··· Dataset extract
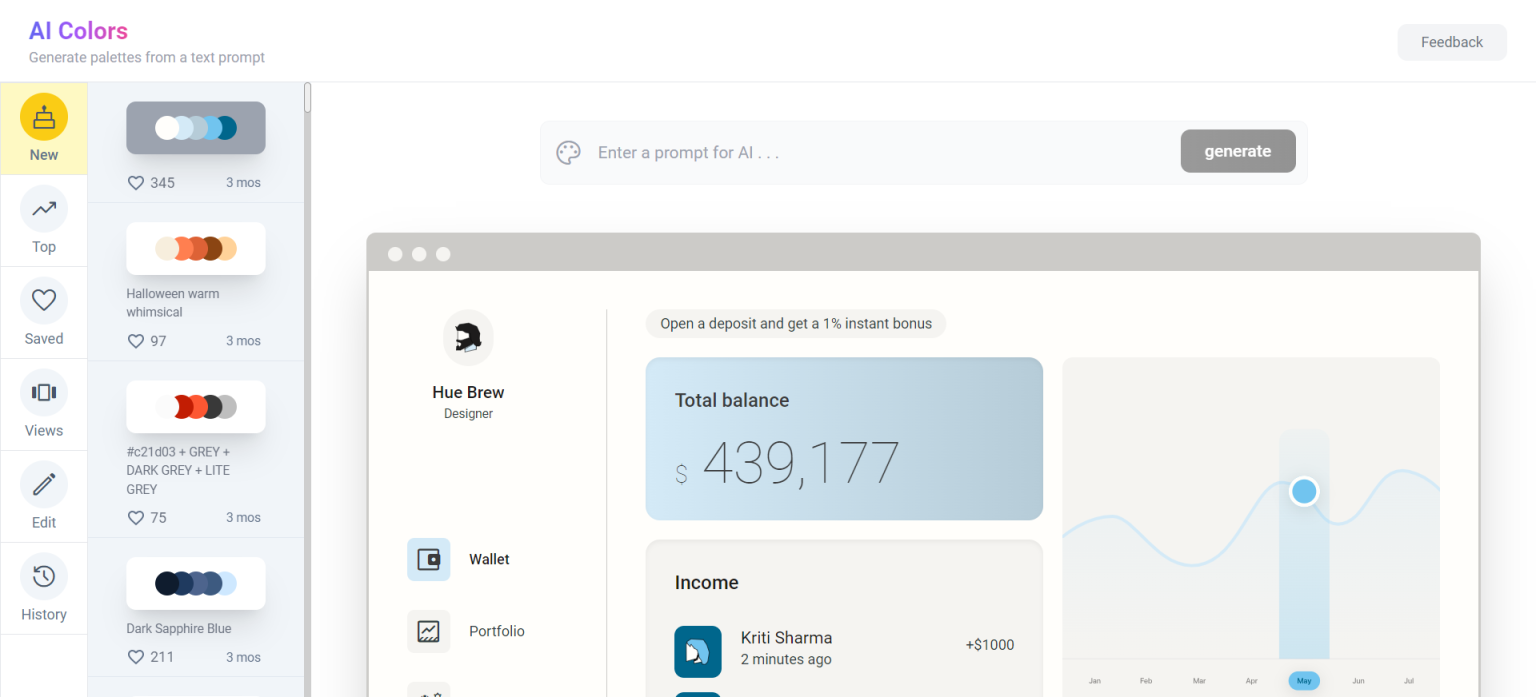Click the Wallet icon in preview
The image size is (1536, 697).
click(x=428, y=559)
······
··· Dataset extract
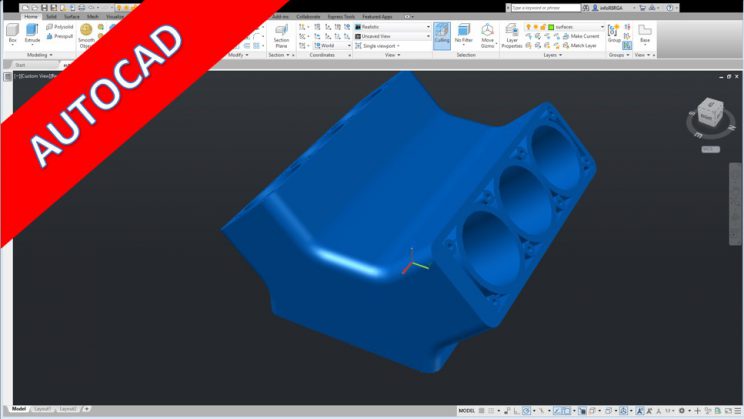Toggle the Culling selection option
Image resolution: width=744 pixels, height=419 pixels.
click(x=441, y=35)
······
*Required work*.
Convert the entries beginning with the line containing "Click the Wallet icon in preview" and continuing through the line containing "click(x=428, y=559)" into a Markdown table with the columns Row and Line, omitting any blank lines. Do not include the pictures in your response.

*Full output*.
| Row | Line |
|---|---|
| 1 | Click the Wallet icon in preview |
| 2 | The image size is (1536, 697). |
| 3 | click(x=428, y=559) |